--- What to do ---
Copy out each line in the listing below where the word "will" appears.

○ ○ ○ ○ ○ ○ ○

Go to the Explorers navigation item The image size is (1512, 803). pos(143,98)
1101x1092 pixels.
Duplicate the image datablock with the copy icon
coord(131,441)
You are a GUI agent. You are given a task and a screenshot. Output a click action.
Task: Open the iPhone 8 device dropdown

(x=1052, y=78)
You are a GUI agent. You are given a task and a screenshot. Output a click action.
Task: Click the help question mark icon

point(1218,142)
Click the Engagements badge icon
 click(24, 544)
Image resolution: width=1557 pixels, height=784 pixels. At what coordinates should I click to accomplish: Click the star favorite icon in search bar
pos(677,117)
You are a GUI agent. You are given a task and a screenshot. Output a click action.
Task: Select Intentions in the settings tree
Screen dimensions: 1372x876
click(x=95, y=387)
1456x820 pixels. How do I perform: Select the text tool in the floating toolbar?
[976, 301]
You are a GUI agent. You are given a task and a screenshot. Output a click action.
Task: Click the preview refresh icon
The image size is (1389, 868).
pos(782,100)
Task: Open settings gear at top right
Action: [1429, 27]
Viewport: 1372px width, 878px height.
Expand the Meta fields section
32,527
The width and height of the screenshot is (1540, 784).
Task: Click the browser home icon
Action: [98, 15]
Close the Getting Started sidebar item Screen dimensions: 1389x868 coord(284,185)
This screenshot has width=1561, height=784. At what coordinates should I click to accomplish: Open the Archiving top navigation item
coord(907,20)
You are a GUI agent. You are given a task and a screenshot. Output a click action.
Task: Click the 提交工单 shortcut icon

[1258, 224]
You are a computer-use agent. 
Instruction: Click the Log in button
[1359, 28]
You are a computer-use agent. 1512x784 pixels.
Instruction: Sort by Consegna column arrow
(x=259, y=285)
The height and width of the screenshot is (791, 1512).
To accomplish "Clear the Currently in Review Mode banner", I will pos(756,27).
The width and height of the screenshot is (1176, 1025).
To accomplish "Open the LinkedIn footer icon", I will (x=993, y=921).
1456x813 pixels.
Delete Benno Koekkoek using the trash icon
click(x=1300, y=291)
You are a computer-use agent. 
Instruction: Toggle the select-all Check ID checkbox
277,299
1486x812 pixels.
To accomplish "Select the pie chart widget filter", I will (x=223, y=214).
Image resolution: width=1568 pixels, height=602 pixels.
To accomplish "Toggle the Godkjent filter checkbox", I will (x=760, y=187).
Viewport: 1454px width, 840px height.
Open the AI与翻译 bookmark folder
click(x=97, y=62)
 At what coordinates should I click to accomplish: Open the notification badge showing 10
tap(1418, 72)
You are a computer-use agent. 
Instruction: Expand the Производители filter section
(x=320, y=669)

○ ○ ○ ○ ○ ○ ○

--- Exercise solution ---
To accomplish "Clear the Currently in Review Mode banner", I will pos(756,27).
To accomplish "Open the LinkedIn footer icon", I will (x=993, y=921).
To accomplish "Select the pie chart widget filter", I will (x=223, y=214).
To accomplish "Toggle the Godkjent filter checkbox", I will (x=760, y=187).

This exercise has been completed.